Check out latest development branch:

$ git clone git@github.com:kdeldycke/meta-package-manager.git
$ cd ./meta-package-manager
$ git checkout develop

Install package in editable mode with all development dependencies:

$ pip install poetry
$ poetry install

Now you’re ready to hack and abuse git!

Unit-tests

Install test dependencies and run unit-tests:

$ poetry run pytest

Coding style

Run black to auto-format Python code:

$ poetry run black .

Then run pycodestyle and Pylint code style checks:

$ poetry run pycodestyle
$ poetry run pylint meta_package_manager

Documentation

The documentation you’re currently reading can be built locally with Sphinx:

$ poetry install --extras docs
$ poetry run sphinx-build -b html ./docs ./docs/html

And once in a while, it’s good to upgrade the graph of package dependencies:

$ poetry show --all --no-dev --tree

Labels

GitHub labels for issues and pull requests are automatticaly generated and synchronized by a GitHub action workflow.

Screenshots

Once in a while, refresh screenshots found in the docs and the README file at the root of project.
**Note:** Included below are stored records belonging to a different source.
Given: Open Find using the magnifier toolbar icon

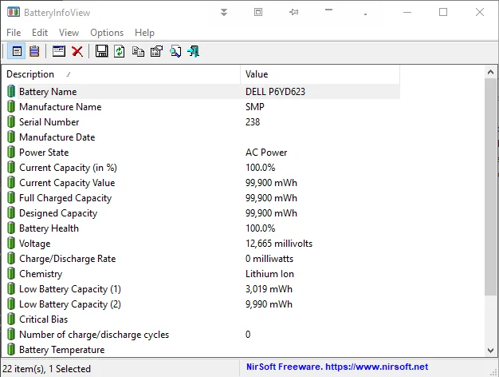Looking at the screenshot, I should 175,51.
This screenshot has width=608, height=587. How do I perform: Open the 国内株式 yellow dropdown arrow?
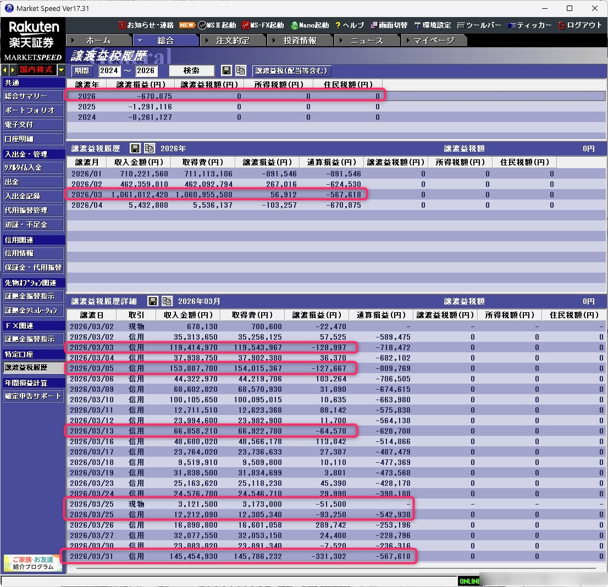61,70
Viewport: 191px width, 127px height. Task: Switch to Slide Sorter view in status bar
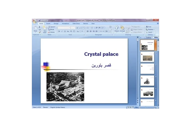(130, 107)
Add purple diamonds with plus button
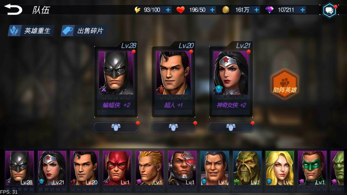 [302, 10]
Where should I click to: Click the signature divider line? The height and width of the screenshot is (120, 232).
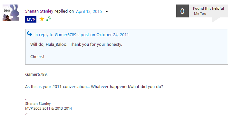click(51, 96)
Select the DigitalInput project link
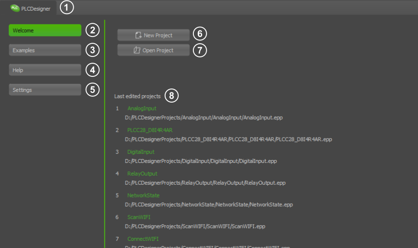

To produce clean and fancy terminals screenshots, use either:

Changelog

From time to time, especially before a release, review and rewrite the changelog to make it clean and readeable. The idea is to have it stays in the spirit of the keep a changelog manifesto.

Most (if not all) changes can be derived by simply comparing the last tagged release with the develop branch: https://github.com/kdeldycke/meta-package-manager/compare/vX.X.X...develop. This direct link should be available at the top of the changelog .

Release process

Check your starting from a clean develop branch:

$ git checkout develop

Revision should already be set to the next version, so we just need to set the released date in the changelog:

$ vi ./CHANGES.rst

Create a release commit, tag it and merge it back to master branch:

$ git add ./meta_package_manager/__init__.py ./CHANGES.rst
$ git commit -m "Release vX.Y.Z"
$ git tag "vX.Y.Z"
$ git push
$ git push --tags
$ git checkout master
$ git pull
$ git merge "vX.Y.Z"
$ git push

The next phases of the release process are automated and should be picked up by GitHub actions. If not, the next section details the manual deployment process.

Manual build and deployment

Build packages:

$ poetry build

For a smooth release, you also need to validate the rendering of package’s long description on PyPi, as well as metadata:

$ poetry check
$ poetry run twine check ./dist/*

Publish packaging to PyPi:

$ poetry publish

Update revision with bump2version and set it back to development state by increasing the patch level.

$ git checkout develop
$ poetry run bumpversion --verbose patch
$ git add ./meta_package_manager/__init__.py ./CHANGES.rst
$ git commit -m "Post release version bump."
$ git push

Version bump

Versions are automatticaly bumped to their next patch revision at release (see above). In the middle of your development, if the upcoming release is no longer bug-fix only, or gets really important, feel free to bump to the next minor or major:

$ poetry run bumpversion --verbose minor
$ git add ./meta_package_manager/__init__.py ./CHANGES.rst
$ git commit -m "Next release no longer bug-fix only. Bump revision."